Com 3 anos de idade, Geovanny encontrou lar graças a projeto da Vara da Infância que colocou em evidência crianças com deficiência.
A servidora Juliane Patrícia Guedes não poderia imaginar que o momento mais feliz da vida dela aconteceria em um passeio de parque, com uma criança de 3 anos. “Ele me chamou de mamãe?”, foi a reação da mulher de 32 anos, quando escutou a fala do pequeno Geovanny.
Aquele foi o segundo encontro do processo de adoção do menino, que sofre de Paralisia Cerebral Bilateral Espática. Até aquele dia, o pequeno estava em busca de uma família.
Geovanny é uma das três crianças que participaram do processo de busca ativa organizado pela Vara da Infância e da Juventude do DF (VIJ-DF), em outubro do ano passado.
O projeto Em Busca de um lar colocou em evidência, além de Geovanny, os meninos Tomas Lucas, 2, e João Miguel, 4.
Os protagonistas da campanha nasceram com problemas de saúde e, por isso, têm mais dificuldade de deixar os abrigos infantis rumo à uma nova família.

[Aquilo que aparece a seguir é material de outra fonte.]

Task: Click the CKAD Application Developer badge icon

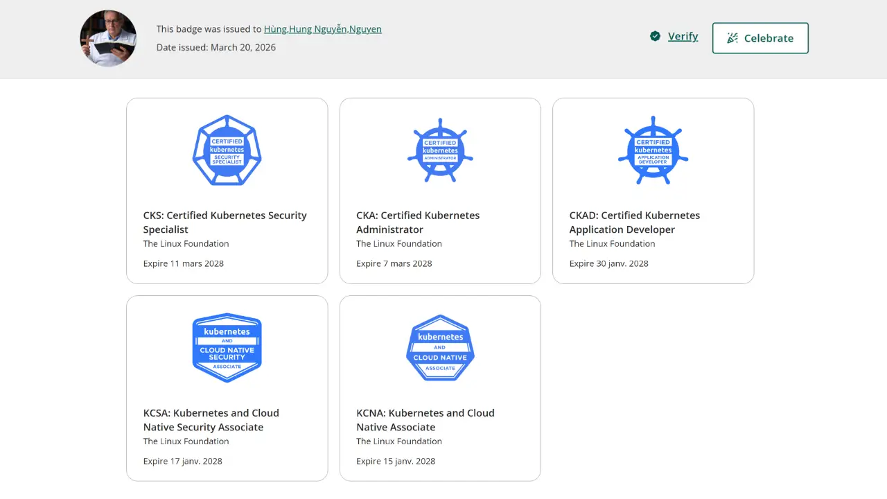Action: click(653, 150)
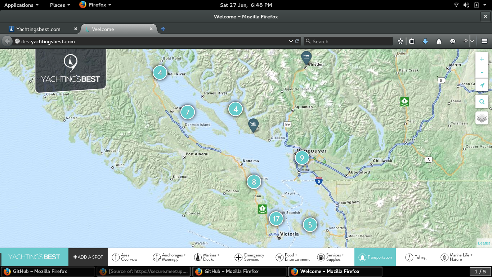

Foi em decorrência da publicidade organizada pelo projeto que Juliane encontrou o filho. Segundo contou ao Portal, a servidora e o marido, o operador de áudio Gustavo Guedes, 28, sempre quiserem adotar uma criança, mesmo antes de formarem um casal.
Quando viu a foto do menino no site do Tribunal de Justiça do Distrito Federal e dos Territórios (TJDFT), a mulher não teve dúvidas que seria mãe.

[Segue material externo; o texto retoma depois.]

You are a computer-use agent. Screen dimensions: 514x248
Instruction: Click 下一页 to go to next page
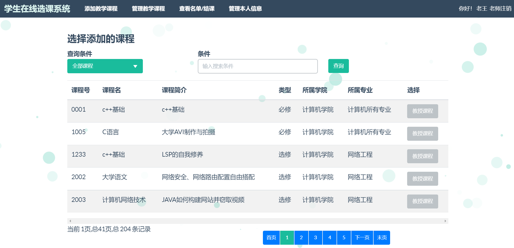tap(362, 238)
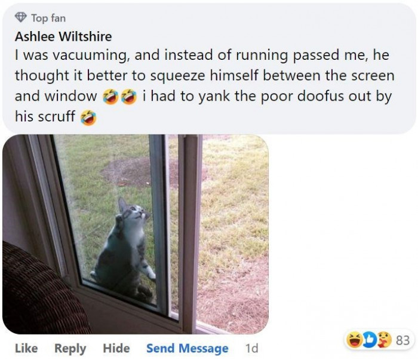Like the comment
Screen dimensions: 418x359
pos(26,348)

“Naquela época sempre mexia no site do TJ para ver se tinha coisa nova [sobre o processo de adoção]. Entrei no site e vi falando sobre o projeto da busca ativa com a foto do Geovanny.
Foi na hora. Eu olhei e comecei a chorar, sabia que era ele”, narrou Juliane. A mulher precisou sair do lugar onde trabalha e ligar para o marido. “Fui lá fora e liguei pro Gustavo, mandei tudo que falava a respeito do Geovanny”, contou Juliane.
A servidora explica que num primeiro momento, o casal não especificou à Vara da Infância a preferência sobre o estado de saúde do filho que buscavam.
No mesmo dia em que viu a foto do menino no site do tribunal, a mulher entrou em contato com o projeto Em Busca de um Lar e com a VIJ-DF, que explicou sobre a condição de saúde de Geovanny. “Explicamos que, para a gente, não tinha diferença, que era ele mesmo”, lembra a mãe.
Na semana seguinte, Juliane e Gustavo conheceriam a criança. A proposta da VIJ era fazer com que os pretendentes a pais tivessem encontros pontuais com Geovanny pelo período de um mês, o que chamam de fase de experiência. No entanto, já no segundo encontro a criança reconheceu o casal como família, chamando os dois de mamãe e papai. “Eu fiquei em choque e encantada, não sei expressar o que eu estava sentindo.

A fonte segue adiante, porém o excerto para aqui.